§ **Data records**:
______________________________
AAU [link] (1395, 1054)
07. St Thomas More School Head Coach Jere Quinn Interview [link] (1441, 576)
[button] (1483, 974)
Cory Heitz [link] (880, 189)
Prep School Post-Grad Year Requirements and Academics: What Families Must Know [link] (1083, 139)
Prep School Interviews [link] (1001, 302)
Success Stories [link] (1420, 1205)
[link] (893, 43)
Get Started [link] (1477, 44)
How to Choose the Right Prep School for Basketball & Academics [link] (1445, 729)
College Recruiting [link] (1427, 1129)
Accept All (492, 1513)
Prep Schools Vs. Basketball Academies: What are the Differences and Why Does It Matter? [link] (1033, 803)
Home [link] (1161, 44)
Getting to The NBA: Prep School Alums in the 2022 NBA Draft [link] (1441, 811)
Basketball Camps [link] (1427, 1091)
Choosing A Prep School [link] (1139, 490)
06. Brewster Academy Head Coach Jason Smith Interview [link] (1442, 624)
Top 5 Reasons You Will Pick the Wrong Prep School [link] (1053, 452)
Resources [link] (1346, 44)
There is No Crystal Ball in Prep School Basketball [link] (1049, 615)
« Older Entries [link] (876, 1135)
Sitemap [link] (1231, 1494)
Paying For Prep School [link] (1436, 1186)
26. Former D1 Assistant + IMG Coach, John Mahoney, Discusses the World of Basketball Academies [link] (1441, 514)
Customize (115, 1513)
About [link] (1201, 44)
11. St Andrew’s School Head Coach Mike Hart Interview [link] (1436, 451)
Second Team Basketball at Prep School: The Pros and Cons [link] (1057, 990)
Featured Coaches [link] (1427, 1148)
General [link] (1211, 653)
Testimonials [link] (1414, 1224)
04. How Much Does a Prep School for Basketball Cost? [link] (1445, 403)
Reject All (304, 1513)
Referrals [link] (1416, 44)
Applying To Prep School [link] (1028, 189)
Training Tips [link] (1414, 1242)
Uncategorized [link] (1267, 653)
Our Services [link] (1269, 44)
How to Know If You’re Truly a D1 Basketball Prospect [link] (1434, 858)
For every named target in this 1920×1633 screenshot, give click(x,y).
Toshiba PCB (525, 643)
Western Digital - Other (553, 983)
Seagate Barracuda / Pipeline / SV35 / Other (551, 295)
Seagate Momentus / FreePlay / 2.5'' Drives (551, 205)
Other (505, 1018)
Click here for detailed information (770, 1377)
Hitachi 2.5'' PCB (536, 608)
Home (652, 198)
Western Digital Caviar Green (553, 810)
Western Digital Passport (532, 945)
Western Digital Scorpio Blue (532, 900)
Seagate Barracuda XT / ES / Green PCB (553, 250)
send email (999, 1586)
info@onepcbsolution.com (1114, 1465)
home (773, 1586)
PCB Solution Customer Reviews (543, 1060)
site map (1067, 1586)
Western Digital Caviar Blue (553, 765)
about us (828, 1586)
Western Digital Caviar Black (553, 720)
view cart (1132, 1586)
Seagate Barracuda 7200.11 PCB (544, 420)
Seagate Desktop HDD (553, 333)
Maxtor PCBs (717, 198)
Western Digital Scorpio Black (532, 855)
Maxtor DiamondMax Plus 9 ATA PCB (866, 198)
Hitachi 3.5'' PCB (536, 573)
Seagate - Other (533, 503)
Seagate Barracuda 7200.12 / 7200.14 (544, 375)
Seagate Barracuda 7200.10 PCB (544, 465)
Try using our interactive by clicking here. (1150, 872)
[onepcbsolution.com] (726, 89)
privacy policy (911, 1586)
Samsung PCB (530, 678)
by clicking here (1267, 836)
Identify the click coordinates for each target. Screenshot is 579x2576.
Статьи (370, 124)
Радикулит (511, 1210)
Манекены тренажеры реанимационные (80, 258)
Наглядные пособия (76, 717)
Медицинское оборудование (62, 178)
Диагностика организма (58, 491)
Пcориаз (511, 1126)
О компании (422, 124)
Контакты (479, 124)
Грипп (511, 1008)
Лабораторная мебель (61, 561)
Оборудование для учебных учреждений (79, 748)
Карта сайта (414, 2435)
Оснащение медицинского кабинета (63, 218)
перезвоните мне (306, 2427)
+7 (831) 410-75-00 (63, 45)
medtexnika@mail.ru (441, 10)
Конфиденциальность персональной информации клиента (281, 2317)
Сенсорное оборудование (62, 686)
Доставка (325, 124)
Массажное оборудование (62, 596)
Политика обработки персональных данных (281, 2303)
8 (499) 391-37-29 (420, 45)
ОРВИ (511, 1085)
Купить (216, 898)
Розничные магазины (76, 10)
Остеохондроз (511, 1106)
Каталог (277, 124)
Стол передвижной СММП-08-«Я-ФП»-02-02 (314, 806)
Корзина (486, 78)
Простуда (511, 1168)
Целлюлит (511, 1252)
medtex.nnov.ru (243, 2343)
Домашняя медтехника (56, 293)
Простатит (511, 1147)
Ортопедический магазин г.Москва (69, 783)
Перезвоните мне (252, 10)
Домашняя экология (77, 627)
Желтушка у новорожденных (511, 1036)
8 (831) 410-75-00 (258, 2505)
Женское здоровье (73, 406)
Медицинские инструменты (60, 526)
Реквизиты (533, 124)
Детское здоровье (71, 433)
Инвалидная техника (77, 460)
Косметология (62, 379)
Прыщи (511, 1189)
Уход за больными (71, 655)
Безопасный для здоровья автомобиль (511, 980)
______________________________
§ **What to do**:
Looking at the entries above, count each line in which the word "clicking" occurs, then give the total and nothing further.

§ **Your solution**:
2